The 10 other systems I have range from first generation Pentium 4 1.7Ghz with 768MB PC-133 SDRAM all the way to two 8-core systems that I built for use only when needing to number crunch or play games that the Athlon II x4 620 2.6Ghz with 4GB RAM struggles with like Witcher 3. Of the 10 computers I have 6 desktops and 4 laptops with the weakest laptop a Intel Atom 1.66Ghz with 2GB RAM, a few Core 2 Duo Laptops and Dual Core Athlon Laptop from 2009 that the GPU is too weak in to play modern games that looks like new because only used on business trips.
Finding homes for older computers that are 7 to 15 years old is kind of difficult because people can buy new computers these days so cheaply and people dont like lag even if computer is free they would rather pay say $200 or $300 and not have lag. Additionally people feel the push to be away from XP because they feel insecure about XP no longer having updates although they miss XP when they get Windows 8 or 10 and complain about this and that.
I have been tempted to space save by disassembling 4 of the large towers and storing the parts as good guts. Place the motherboards with CPU and RAM left installed into large ESD baggies and place into storage to safe for some day when there might be a demand for them as well as I do run some legacy games and the first Generation Pentium 4 1.7Ghz with 768MB RAM works best with older games from the mid 90s designed for Windows 95 and single-core CPU execution.
I have software going back to the 1980s. Most of it mid-1990s and newer. Binders full of software CD's and sharpie marker on the binder where the CD is with the key that was on the jewel case. Tossed out about 1000 jewel cases to save space. Years ago I got rid of my floppy disks around 1999 when i got a CD Burner and was able to fit 2 trash bags full of 360k 720k and 1.2MB floppy disks onto a single 650MB CD-R. I very rarely ever access that CD and made a newer copy of it since Disc media ages. but its nice to have all those shareware games and other software and DOS Freeware all taking up the space of a single CD-R.

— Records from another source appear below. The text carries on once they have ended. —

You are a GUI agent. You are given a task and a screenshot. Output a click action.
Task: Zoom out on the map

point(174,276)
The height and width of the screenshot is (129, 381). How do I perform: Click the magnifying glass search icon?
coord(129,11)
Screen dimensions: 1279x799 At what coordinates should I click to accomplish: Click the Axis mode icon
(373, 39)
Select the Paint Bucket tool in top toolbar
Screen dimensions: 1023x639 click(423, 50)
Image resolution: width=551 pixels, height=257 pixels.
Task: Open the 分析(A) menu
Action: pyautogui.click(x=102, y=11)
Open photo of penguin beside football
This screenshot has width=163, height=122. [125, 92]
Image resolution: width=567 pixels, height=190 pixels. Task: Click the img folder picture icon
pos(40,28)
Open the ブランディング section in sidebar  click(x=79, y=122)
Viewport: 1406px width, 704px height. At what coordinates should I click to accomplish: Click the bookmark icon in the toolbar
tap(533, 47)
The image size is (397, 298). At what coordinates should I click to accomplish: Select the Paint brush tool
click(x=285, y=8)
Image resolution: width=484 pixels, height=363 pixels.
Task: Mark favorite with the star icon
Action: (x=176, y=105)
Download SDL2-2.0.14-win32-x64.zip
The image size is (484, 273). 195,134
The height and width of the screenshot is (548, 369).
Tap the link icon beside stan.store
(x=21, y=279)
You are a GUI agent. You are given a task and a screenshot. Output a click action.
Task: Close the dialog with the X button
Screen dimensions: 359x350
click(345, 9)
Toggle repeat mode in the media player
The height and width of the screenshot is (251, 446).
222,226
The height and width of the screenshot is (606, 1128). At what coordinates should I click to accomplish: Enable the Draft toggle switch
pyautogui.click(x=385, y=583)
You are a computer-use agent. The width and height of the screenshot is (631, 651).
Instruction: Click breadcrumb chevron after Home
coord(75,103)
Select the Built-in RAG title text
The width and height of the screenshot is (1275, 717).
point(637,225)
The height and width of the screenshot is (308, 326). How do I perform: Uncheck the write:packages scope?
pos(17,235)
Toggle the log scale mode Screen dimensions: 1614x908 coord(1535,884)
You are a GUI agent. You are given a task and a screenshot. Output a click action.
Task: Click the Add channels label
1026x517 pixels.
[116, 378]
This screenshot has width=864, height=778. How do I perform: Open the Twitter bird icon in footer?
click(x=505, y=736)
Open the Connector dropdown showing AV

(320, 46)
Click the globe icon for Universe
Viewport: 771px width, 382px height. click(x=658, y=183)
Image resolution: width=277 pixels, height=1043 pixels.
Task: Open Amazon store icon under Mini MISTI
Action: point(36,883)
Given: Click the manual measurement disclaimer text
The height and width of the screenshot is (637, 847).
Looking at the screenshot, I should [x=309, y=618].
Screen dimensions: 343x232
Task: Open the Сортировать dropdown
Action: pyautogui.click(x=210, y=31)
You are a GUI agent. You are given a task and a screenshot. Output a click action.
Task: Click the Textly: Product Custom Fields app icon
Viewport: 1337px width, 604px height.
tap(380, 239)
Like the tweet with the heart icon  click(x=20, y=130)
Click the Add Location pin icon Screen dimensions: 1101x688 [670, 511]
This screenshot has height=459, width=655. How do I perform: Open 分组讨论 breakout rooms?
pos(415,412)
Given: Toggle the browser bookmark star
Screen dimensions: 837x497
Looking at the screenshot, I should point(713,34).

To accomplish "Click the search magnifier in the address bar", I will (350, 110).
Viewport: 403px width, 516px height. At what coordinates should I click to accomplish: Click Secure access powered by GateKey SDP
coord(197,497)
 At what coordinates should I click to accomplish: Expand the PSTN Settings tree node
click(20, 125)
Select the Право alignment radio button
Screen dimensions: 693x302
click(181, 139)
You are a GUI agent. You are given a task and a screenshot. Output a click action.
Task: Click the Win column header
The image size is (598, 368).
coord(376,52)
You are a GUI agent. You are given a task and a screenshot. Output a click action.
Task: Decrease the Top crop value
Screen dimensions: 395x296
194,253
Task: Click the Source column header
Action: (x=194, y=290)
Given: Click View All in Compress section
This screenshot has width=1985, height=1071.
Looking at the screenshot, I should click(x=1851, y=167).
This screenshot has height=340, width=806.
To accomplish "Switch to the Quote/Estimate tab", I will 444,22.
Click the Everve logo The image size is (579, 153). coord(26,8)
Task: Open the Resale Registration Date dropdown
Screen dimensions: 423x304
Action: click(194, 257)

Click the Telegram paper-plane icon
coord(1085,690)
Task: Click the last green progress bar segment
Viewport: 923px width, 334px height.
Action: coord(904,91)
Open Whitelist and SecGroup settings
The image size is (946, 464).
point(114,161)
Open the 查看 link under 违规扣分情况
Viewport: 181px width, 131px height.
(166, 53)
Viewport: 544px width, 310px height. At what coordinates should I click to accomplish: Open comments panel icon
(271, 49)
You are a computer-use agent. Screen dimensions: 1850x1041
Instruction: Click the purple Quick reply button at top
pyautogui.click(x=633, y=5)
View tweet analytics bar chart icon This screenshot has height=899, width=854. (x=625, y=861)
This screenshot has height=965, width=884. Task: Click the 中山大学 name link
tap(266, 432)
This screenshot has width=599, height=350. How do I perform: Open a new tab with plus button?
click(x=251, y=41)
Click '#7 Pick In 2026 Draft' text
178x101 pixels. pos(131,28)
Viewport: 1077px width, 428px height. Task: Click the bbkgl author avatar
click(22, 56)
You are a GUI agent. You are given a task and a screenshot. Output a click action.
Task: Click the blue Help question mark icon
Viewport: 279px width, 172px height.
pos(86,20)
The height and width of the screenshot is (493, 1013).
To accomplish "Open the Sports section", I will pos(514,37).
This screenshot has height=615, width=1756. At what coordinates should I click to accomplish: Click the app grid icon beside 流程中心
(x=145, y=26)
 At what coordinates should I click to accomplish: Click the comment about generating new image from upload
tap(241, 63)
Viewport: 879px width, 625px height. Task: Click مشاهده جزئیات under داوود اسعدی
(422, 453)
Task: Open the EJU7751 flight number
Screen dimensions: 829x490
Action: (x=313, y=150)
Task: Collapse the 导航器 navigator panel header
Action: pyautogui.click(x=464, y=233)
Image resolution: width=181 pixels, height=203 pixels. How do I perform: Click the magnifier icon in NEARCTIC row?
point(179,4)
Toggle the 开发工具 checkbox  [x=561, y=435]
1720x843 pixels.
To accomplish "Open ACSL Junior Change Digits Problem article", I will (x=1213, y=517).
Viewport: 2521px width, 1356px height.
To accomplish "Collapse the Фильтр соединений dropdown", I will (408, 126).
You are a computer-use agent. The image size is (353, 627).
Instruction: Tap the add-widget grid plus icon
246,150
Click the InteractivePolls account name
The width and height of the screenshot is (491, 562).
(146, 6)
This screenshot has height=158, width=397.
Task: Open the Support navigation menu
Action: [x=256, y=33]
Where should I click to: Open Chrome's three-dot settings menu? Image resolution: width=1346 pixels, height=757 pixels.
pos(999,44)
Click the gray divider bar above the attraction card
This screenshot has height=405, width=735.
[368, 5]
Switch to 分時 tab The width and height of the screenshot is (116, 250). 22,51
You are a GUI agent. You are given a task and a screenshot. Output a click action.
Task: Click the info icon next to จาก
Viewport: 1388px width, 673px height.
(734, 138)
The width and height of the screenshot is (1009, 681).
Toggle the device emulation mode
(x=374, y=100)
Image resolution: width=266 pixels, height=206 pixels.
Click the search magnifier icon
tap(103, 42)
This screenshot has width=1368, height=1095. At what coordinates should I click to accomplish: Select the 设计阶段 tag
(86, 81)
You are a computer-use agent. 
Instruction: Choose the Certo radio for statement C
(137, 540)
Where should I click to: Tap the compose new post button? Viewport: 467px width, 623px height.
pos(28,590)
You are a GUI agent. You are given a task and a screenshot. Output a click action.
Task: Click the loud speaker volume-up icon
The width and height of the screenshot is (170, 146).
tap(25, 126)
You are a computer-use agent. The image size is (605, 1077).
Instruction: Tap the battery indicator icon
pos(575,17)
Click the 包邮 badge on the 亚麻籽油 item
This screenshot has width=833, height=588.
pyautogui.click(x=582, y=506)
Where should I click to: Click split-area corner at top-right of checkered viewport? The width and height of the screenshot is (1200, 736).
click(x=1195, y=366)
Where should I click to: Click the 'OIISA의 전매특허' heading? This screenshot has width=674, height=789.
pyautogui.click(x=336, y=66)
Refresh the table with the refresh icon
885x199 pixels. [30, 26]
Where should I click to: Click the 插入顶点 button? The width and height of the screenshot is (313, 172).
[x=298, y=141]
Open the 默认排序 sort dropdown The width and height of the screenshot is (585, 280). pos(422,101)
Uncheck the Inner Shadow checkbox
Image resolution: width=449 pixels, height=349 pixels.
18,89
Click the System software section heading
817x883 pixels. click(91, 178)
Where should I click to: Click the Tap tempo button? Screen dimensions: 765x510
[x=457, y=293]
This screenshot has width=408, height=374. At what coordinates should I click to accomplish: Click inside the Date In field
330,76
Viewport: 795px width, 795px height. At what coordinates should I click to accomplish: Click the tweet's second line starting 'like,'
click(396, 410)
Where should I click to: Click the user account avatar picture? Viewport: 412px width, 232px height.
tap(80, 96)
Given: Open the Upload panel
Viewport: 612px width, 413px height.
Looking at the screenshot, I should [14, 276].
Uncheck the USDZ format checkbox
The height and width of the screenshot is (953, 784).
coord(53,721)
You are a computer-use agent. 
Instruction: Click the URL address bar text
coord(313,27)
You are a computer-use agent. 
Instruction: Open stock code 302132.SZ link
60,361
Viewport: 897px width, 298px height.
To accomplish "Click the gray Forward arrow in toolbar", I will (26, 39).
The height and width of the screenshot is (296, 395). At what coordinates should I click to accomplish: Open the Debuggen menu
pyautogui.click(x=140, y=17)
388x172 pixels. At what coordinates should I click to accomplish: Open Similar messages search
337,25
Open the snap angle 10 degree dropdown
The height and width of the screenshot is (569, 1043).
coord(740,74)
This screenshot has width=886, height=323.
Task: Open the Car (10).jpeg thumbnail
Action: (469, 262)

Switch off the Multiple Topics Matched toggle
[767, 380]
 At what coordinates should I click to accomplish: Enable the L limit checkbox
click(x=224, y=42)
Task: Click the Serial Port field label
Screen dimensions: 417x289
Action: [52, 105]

I have a large and heavy HP XW9400 Server that I need to get rid of, but havent done that yet. It has 16GB of ECC RAM but it is a dual- dual-core ( 4 cores with 2 x dual cores ) with two AMD Opteron CPU's, and processing power wise its just too weak to be used for any needs I have. It has two FX-4600 Quadro It draws 365 watts of power when running. The fans in it are noisy and I was going to sell it but some of the capacitors are swollen on the large server motherboard. It runs correctly, but the capacitors are part of that capacitor plague that broke out some time ago due to the stolen electrolyte recipe that was sabotaged. That server is in my attic and its been eyed a few times as it really should go, but I'd rather have it go to someone who could use it vs a landfill. The nVidia FX4600 Quadro cards I was hoping would be good for video games, but they draw lots of power and are not designed for games. I even checked to see if BOINC would support the FX4600 cards for GPU number crunching processing since the cards were designed for CAD and Engineering Simulation/Design use I figured maybe they would be weak for games but shine when it comes to processing power for number crunching for BOINC Asteroids project that I donate computer processing to. But these cards are not supported for GPU processing. I see high price tags on these Quadro cards but they just dont sell often. I might hold onto the video cards as a maybe some day there will be a collector demand for them since they dont take up much space.
If I was looking to get rid of computers and computer hardware for free, I'd probably use Craigslist or FreeCycle.
I have used freecycle to get stuff for free like a good working treadmill, mountain bike for my wife, and a good working Sony 27" Color TV CRT type for play with my old NES where the gun controller requires a CRT to work properly.